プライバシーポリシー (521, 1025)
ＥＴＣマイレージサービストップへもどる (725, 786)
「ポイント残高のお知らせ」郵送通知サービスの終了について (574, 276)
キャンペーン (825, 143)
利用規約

_Your task_. Write out every item above again, wording included, with each coordinate multiplied by 2.55 and rounded to a whole number (halves round up).

_Output below_.
プライバシーポリシー (1329, 2614)
ＥＴＣマイレージサービストップへもどる (1849, 2004)
「ポイント残高のお知らせ」郵送通知サービスの終了について (1464, 704)
キャンペーン (2104, 365)
利用規約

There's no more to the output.